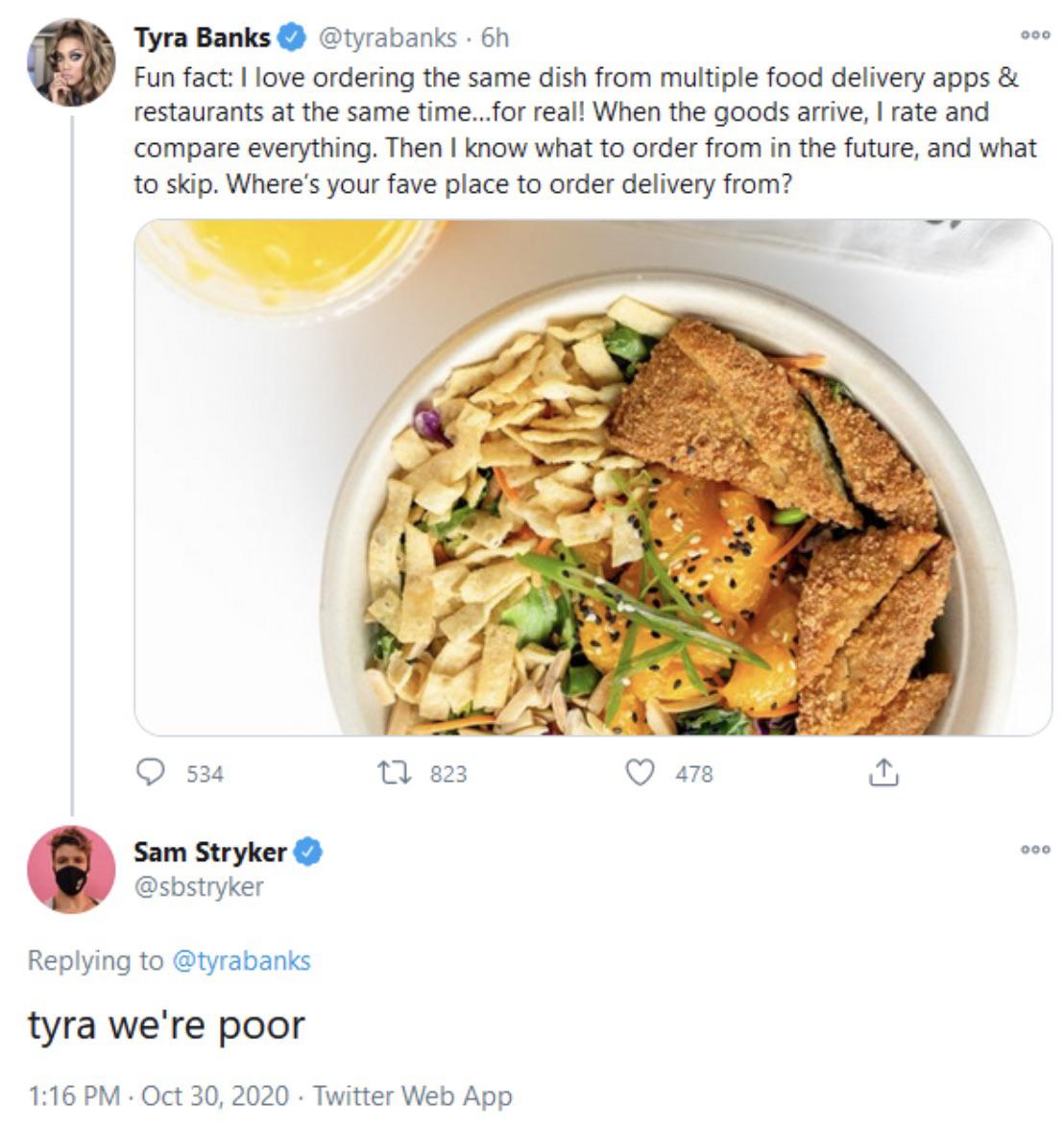Click the Sam Stryker display name

209,852
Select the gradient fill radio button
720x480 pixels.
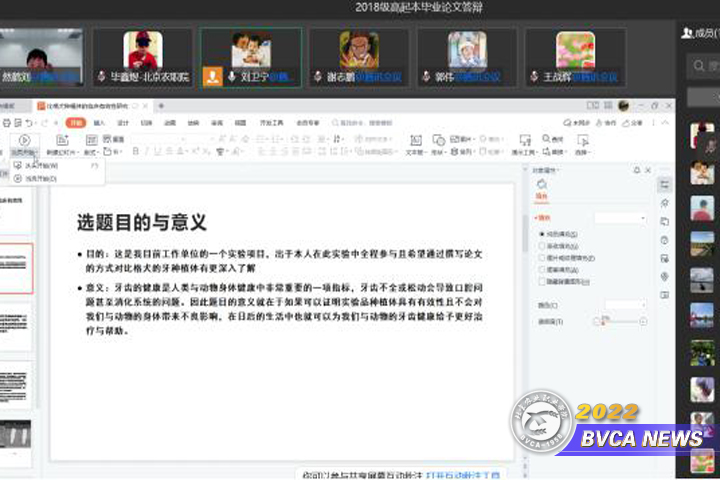(x=542, y=246)
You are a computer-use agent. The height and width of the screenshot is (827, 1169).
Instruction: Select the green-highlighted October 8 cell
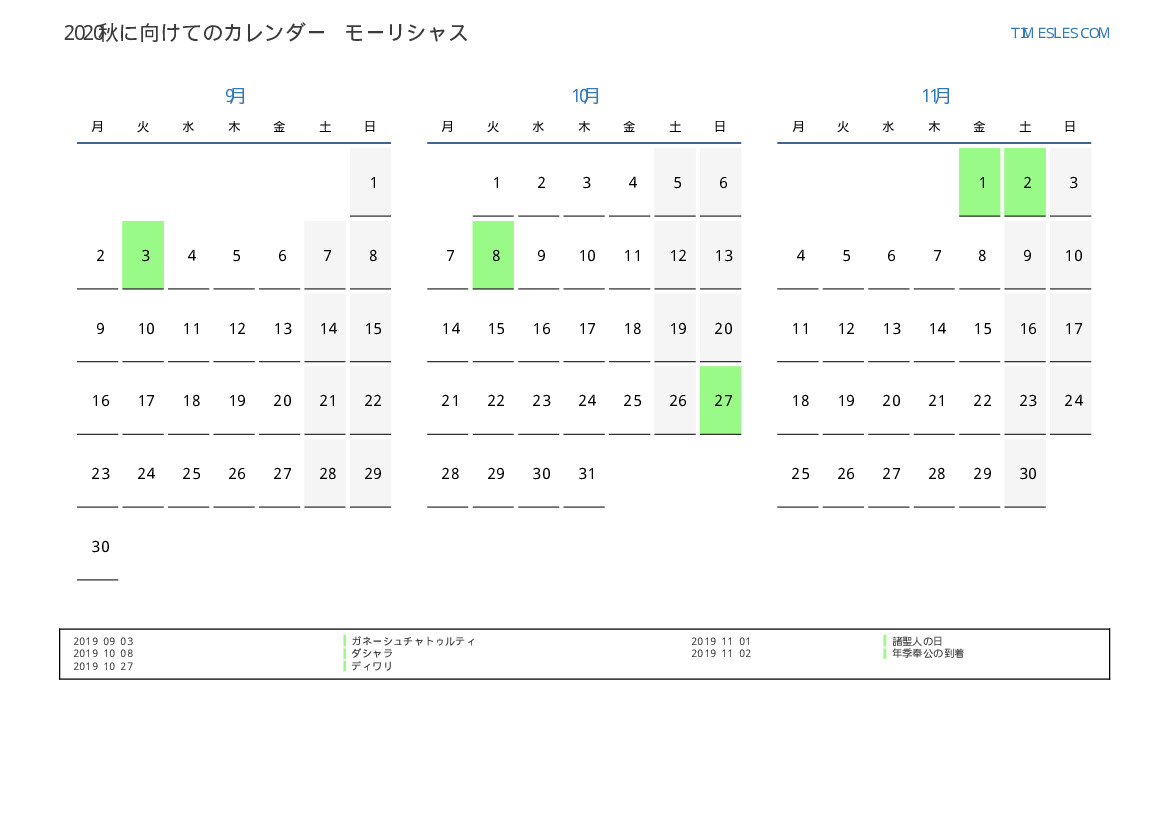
________________________________________
*Task*: Word for word, restate the lines from the line with "You are a computer-use" through the last line of the entries, and nothing beyond them. Omit pictures.

*Answer for the task*:
You are a computer-use agent. The height and width of the screenshot is (827, 1169).
Instruction: Select the green-highlighted October 8 cell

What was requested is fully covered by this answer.